The only STR expansion disorders that are likely to be missed are those caused by yet-to-be described genes, says Deveson. The number of these new-gene discoveries has been growing quickly over the last few years—and many more such breakthroughs are expected, given the volume of studies underway around the world. But some of the described disorders are so alike that they are sometimes considered one in the same.
The diagnostic odyssey for patients with STR expansion disorders can last months if not years or even a lifetime, says Deveson. While these conditions have no cure, an accurate diagnosis could help patients avoid unnecessary biopsies for diseases they don’t have or risky treatments that compromise their immune system, as well as enable any disease complications to be clinically managed.

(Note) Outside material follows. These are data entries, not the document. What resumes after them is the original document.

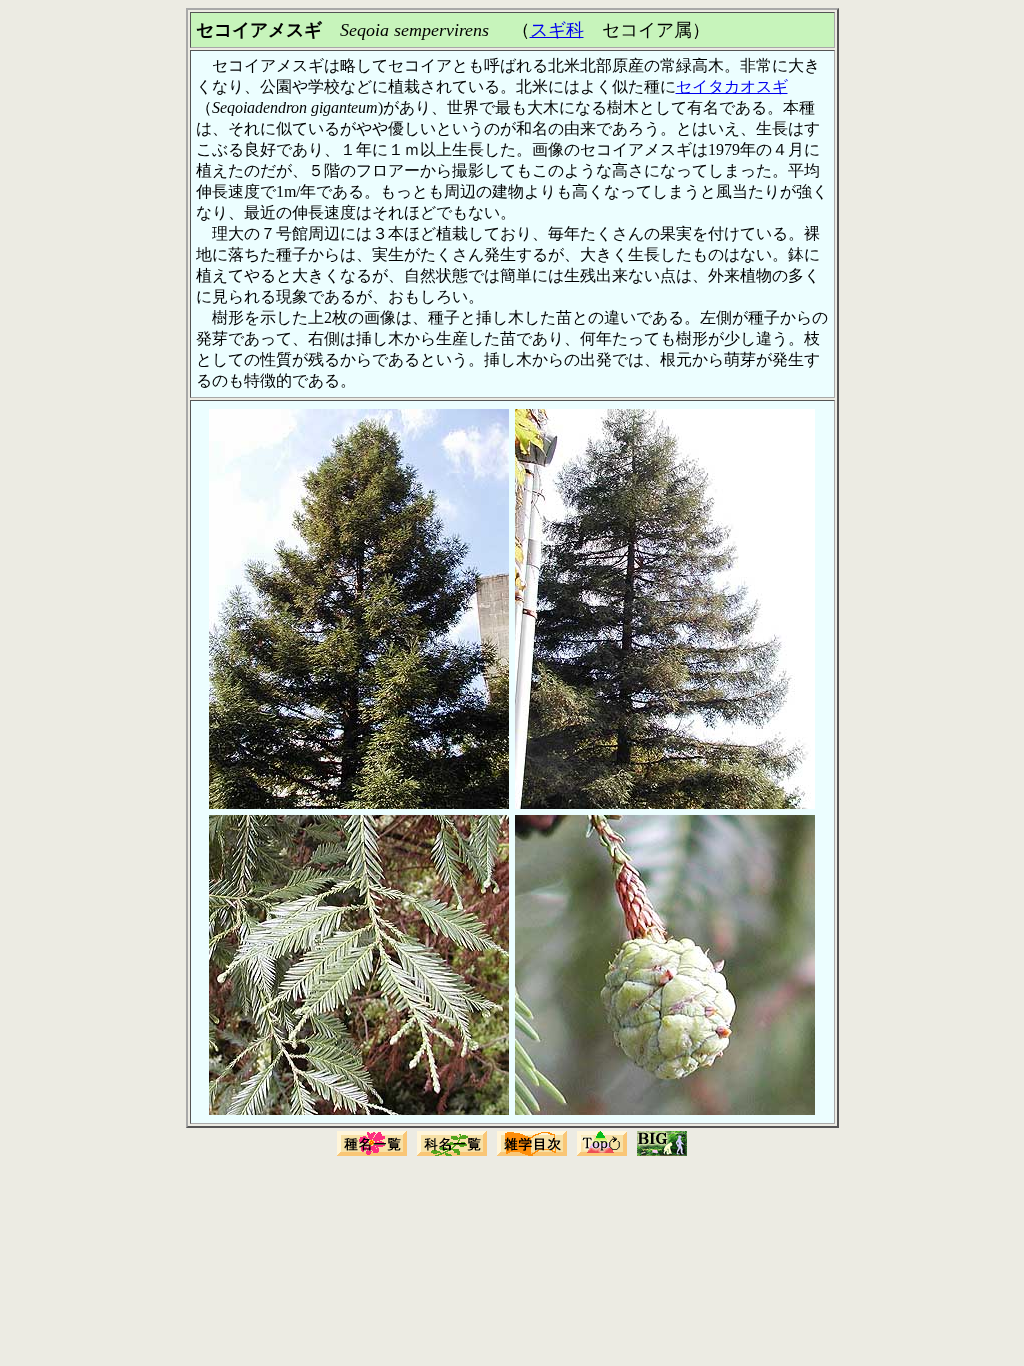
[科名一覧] (452, 1153)
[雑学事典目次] (532, 1153)
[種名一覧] (372, 1153)
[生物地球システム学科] (662, 1153)
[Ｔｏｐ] (602, 1153)
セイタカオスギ (732, 86)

It is anxiety-relieving for patients when they have answers and a diagnosis can lead to improved clinical outcomes for themselves and, potentially, family members who may have inherited the disorder but have yet to experience symptoms, he adds. For family planning purposes, patients may also want to know how likely it is that a particular genetic mutation could be passed on to their children.
The test could potentially be applied to people of any age, including children to identify their predisposition to developing one of the 40 or so STR expansion disorder later in life, says Deveson. But he believes it will primarily be used to test adults who present with symptoms and perhaps their family members.
In collaboration with NSW Health Pathology, which operates more than 60 clinical labs in Australia, researchers now plan to go through the multi-year process of validating the technology and bringing the test into diagnostic practice through accreditation by the National Association of Testing Authorities, the country’s equivalent to the Clinical Laboratory Improvement Amendments (CLIA) process in the U.S., he says.